Por primera vez desde que empezamos a conversar, Saravia agacha la cabeza. Aprieta la boca. Está solo en esta mesa en la que también estoy yo. Y soy yo quien rompe el silencio.
—¿Hace cuánto no habla con ellos?
—¡Uffff! ¡Ufff! ¡Diez años! Me recuerdo de ellos todos los días. Aunque hasta miedo tengo de hablarles yo.
Durante las siguientes jornadas el capitán Saravia confesó a Dada otros motivos para hablar: “De todos los involucrados, es el único juzgado y el único que vive escondido. Amado Garay, el chofer, también vive oculto, pero en condición de testigo protegido de Estados Unidos. Pero es preciso subrayar algo: la primera condición para vivir escondido es estar vivo. Otras cinco personas involucradas en este crimen, o en su ocultamiento, no pudieron esconderse.
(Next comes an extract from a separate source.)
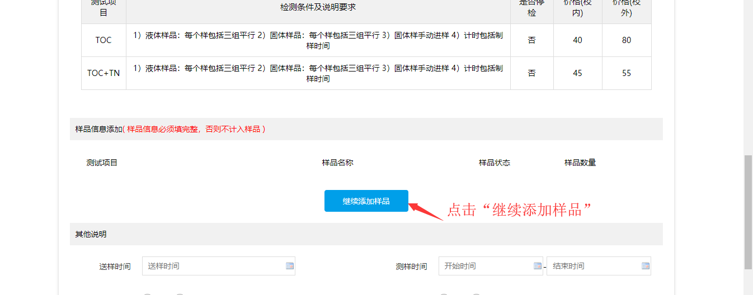
Task: Click the TOC off-campus price 80
Action: (627, 40)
Una murió decapitada, otra se suicidó, otra desapareció, a otra la mataron en un retén en la carretera. Otra terminó en pedacitos. En Guatemala. Eso dicen. Pero de esta última no hay nombre ni certificado de defunción”.
Él mismo parte de esa conspiración, ahora está solo. Su único amigo es un hombre que tiene una vieja pick up y una pequeña propiedad rural. Ahí hay una cabañita de madera, parecida a la de El Unabomber, compuesta por cuatro paredes con una ventana que protegen un piso de tierra y nada más. Ahí vivió Saravia más de un año, hasta que se metieron los ladrones y le robaron un cincho, una camiseta y un machete, que era lo único que tenía. La segunda vez que nos vimos, en el hotel, baja de su cuarto 15 minutos después de la hora convenida. Viene pálido.
—¿Qué le pasa, capitán?
—Acabo de verme en el espejo. Tenía cinco meses de no verme en un espejo.